◆ **Trecho da página**:

┌──

A questão da migração dos jovens rurais passa gradualmente a ser entendida não como uma tendência inexorável, mas como um fenômeno que deveria ser mais bem entendido, em suas causas e consequências, que permitissem identificar alternativas que possibilitassem um desenvolvimento mais harmônico do campo e das cidades, traduzindo-se isto em termos de políticas que melhorassem a vida do jovem rural no campo, dando-lhe oportunidades de trabalho e permanência, em primeiro lugar. Segundo documento sobre o problema de pesquisa, divulgado pelo IICA (2011):
“Em 2004, o Governo Federal formulou orientação estratégica no sentido de renovar a política externa e priorizar a América Latina e a América do Sul, com foco no Mercado Comum do Sul (Mercosul). Em decorrência, o governo brasileiro sugeriu e viu aprovada sua proposta de criação da Reunião Especializada sobre Agricultura Familiar – REAF. ...

└──

◆ **Material fornecido**:
┌──

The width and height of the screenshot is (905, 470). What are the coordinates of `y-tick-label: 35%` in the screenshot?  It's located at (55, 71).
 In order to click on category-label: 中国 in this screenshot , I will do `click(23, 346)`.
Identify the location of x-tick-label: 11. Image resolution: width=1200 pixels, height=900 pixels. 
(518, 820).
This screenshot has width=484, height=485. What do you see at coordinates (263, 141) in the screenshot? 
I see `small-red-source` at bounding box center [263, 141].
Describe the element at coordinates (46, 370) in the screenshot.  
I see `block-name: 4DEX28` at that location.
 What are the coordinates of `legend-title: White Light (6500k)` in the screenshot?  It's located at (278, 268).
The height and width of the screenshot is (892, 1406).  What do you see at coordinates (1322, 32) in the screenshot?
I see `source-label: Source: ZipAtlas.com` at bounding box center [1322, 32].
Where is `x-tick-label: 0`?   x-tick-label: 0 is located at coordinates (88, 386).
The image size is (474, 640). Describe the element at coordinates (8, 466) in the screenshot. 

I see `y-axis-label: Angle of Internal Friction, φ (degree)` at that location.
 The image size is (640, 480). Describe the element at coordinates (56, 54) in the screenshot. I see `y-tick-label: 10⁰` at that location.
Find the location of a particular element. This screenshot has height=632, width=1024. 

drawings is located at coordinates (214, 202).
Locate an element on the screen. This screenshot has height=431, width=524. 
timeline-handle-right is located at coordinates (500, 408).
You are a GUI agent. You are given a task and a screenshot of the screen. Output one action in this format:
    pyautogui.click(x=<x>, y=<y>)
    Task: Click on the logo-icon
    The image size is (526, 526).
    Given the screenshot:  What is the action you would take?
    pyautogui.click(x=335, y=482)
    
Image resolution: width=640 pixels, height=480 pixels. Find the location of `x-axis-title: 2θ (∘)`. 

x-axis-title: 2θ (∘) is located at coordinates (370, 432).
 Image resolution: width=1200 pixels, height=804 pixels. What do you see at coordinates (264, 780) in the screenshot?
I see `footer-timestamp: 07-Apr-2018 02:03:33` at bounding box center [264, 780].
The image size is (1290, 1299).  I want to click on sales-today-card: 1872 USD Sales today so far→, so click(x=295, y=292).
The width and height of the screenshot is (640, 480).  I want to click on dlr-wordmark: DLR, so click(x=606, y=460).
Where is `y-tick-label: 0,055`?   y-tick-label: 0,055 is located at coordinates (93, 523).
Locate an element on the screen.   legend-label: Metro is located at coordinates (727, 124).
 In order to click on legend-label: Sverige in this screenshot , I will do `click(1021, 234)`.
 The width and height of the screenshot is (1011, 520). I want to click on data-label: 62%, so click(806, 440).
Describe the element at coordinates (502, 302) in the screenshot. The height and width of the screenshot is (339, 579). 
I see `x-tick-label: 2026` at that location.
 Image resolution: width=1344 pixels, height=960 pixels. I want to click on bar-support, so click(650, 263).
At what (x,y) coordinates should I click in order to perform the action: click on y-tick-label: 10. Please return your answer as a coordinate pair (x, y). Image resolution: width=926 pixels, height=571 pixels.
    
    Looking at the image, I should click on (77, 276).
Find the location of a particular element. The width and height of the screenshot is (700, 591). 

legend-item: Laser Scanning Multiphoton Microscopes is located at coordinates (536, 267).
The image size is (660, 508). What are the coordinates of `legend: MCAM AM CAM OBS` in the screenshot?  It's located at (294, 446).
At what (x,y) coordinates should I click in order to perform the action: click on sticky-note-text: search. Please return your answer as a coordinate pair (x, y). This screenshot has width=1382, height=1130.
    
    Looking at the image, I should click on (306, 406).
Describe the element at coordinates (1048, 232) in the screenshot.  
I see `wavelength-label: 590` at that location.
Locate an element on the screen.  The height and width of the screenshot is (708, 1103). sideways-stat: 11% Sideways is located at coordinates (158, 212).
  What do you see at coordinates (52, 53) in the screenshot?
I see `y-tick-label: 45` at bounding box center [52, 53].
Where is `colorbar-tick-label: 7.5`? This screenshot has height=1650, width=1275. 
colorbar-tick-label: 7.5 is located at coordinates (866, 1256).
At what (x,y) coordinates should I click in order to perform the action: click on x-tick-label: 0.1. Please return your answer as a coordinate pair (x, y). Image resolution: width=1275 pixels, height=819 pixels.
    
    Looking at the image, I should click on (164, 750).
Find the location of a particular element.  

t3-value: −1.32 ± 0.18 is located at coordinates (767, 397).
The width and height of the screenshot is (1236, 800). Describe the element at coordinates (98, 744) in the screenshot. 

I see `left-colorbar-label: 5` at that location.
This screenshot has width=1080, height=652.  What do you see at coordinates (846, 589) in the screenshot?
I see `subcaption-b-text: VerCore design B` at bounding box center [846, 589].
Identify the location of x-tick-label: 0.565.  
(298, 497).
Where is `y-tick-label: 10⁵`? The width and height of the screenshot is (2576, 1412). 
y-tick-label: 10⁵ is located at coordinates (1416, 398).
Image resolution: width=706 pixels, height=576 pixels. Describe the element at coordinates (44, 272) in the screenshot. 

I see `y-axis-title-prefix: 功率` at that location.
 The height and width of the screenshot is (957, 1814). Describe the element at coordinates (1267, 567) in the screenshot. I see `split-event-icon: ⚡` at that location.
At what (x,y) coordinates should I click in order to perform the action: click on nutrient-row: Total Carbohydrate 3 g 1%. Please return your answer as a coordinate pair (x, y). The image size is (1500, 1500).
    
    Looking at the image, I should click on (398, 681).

└──

◆ **Problema A**:
Segundo o trecho sobre a migração dos jovens rurais, em que ano o Governo Federal formulou a orientação estratégica de renovar a política externa e priorizar a América Latina e a América do Sul?
◆ **Problema B**:
Prolongue o trecho sobre a migração dos jovens rurais a partir do ponto em que ele termina.
Os registros não têm nenhuma relação com o que se pede aqui.

◆ **Resposta A**:
Em 2004.

◆ **Resposta B**:
Entre 2008 e 2010 o GT Juventude Rural da REAF realizou o Curso Regional de Formação de Jovens Rurais do Mercosul, com apoio da FAO para América Latina e Caribe, e reuniu jovens dos Estados Partes em quatro módulos, para discutir políticas públicas, integração regional e experiências e exemplos de jovens das diversas regiões rurais da América do Sul. .... Posteriormente, com base nas propostas elaboradas no curso, os temas do acesso à terra para jovens e a institucionalidade da juventude rural foram identificados pelo GT Juventude Rural da REAF como os mais importantes para o desenvolvimento rural sustentável da região.
“Los cuatro temas destacados de la agenda … fueron acceso a tierra y reforma agraria integral, fortalecimiento institucional para la juventud rural, educación rural y manejo sustentable de proyectos. Transversalmente se identificó el tema de las migraciones.” (ANEXO VI MERCOSUR/XIII
REAF/DI N° 3/10; GRUPO TEMATICO DE JUVENTUD RURAL, 1 de junio de 2010, Mar del Plata, Argentina.)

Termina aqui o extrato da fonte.